People v. Medina

*241Judgment, Supreme Court, New York County (John Cataldo, J.), rendered August 7, 2002, as amended October 3, 2002, convicting defendant, after a jury trial, of burglary in the first degree and robbery in the first degree, and sentencing him to concurrent terms of seven years, unanimously affirmed.

The verdict was not against the weight of the evidence (see People v Bleakley, 69 NY2d 490 [1987]). There was no reasonable explanation for defendant’s conduct other than that he knowingly and intentionally acted as a getaway driver in a carefully planned home invasion robbery.

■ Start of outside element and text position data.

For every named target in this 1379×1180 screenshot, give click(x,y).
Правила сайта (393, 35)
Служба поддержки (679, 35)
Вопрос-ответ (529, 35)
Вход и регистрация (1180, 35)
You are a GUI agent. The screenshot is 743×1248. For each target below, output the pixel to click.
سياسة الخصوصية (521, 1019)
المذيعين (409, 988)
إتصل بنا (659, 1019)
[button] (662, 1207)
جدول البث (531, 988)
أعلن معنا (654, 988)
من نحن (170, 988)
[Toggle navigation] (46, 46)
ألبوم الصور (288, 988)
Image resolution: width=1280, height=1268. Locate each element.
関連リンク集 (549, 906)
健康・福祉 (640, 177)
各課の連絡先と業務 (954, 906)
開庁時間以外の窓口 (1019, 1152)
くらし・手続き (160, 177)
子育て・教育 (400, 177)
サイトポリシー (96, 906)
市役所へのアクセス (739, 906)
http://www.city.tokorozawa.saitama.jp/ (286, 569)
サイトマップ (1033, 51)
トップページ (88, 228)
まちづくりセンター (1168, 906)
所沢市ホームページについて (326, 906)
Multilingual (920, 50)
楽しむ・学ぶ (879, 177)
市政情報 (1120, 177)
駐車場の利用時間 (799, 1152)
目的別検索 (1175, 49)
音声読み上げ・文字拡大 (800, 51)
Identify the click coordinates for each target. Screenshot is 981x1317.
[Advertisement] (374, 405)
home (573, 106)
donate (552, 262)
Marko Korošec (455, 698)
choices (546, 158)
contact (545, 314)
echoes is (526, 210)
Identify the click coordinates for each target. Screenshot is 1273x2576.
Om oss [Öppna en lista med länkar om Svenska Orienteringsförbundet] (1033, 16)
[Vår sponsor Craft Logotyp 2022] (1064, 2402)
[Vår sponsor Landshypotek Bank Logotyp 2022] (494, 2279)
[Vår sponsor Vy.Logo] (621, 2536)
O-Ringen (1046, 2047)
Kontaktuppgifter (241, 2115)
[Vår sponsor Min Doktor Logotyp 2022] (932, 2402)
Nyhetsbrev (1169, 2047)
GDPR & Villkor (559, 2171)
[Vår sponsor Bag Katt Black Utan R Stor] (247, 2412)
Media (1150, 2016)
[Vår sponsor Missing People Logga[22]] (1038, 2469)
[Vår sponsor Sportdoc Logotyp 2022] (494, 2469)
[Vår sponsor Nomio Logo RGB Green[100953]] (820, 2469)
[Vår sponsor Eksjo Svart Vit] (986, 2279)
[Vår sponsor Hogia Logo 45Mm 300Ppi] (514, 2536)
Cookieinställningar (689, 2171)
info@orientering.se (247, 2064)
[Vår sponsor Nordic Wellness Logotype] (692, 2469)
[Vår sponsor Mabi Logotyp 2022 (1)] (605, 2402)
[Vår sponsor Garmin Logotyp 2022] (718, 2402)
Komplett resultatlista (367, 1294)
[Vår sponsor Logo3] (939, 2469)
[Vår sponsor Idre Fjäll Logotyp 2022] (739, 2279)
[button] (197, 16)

There was no unlawful variance between the indictment and the trial evidence. The People, who properly instructed the grand jury on accessorial liability, presented evidence to the grand jury that supported a reasonable inference that defendant was one of the persons who actually entered the victim’s apartment, and alternatively supported a reasonable inference that defendant acted in concert with such persons. In any event, even if we were to accept defendant’s argument that the grand jury evidence only supported a theory that defendant entered the apartment, whereas the trial evidence established that defendant’s only role was that of a getaway driver, defendant would not be entitled to any relief. There is “no legal distinction between liability as a principal or criminal culpability as an accomplice” (People v Rivera, 84 NY2d 766, 769 [1995]). The indictment did not limit the People to a particular factual theory as to defendant’s role in the crime (see People v Grega, 72 NY2d 489, 496-497 [1988]). Since there was no variance between the trial evidence and the language of the indictment, any discrepancy between the trial and grand jury evidence is irrelevant. Defendant is essentially challenging the sufficiency of the grand jury evidence to establish the particular acts subsequently proven at trial, and CPL 210.30 (6) forecloses ap*242pellate review of such a claim. Finally, we note that defendant received fair notice, both before and during trial, of the theory upon which the People were proceeding (see People v Foley, 210 AD2d 163 [1994], lv denied 85 NY2d 861 [1995]).

The court properly denied defendant’s suppression motion. The police conducted a lawful investigatory detention, fully supported by reasonable suspicion that defendant had been involved in a violent crime, and this detention was not transformed into an arrest when the police ordered defendant out of his vehicle, placed him on the ground in handcuffs, and held him for approximately 30 minutes, since all of these police actions were justified by the particular exigencies involved in the investigation (see People v Foster, 85 NY2d 1012 [1995]; People v Allen, 73 NY2d 378 [1989]; People v Pinkney, 156 AD2d 182 [1989], lv denied 75 NY2d 870 [1990]). After the victim arrived and made what the police reasonably believed, at the time, to be an identification of defendant as one of the men who entered his apartment and robbed him, this gave the police probable cause for an arrest (see generally People v Bigelow, 66 NY2d 417, 423 [1985]). Probable cause to arrest was not retroactively undermined when, long after defendant’s arrest, the victim denied having been able to identify him.

The court’s discretionary ruling to admit duct tape, a pry bar, and knit cap that the police found in defendant’s vehicle was proper. These items were capable of being used in a home invasion such as the instant crime, and. even though never actually used in this incident, their presence in defendant’s van provided circumstantial evidence he knowingly and intentionally acted as a getaway driver (see People v Ingram, 71 NY2d 474 [1988]). Even were these items viewed as uncharged crime evidence, they were not offered to show criminal propensity, and their probative value outweighed their prejudicial effect. The record also supports the court’s alternate conclusion that defendant opened the door to this evidence (see People v Mateo, 2 NY3d 383, 425 [2004]). Defendant did not preserve his argument that the court should have provided a limiting instruction and we decline to review it in the interest of justice. Were we to review this claim, we would find no basis for reversal.

There was a sufficient evidentiary predicate for a flight charge, and any ambiguity in defendant’s conduct was for the jury to consider (see People v Yazum, 13 NY2d 302, 304 [1963]).

Defendant’s remaining claims are similar to arguments that this Court rejected on a codefendant’s appeal (People v Gonzalez, 16 AD3d 283 [2005], lv denied 5 NY3d 766 [2005]), and we see no reason to rule differently herein. Concur—Saxe, J.B, Friedman, Marlow, Buckley and Sweeny, JJ.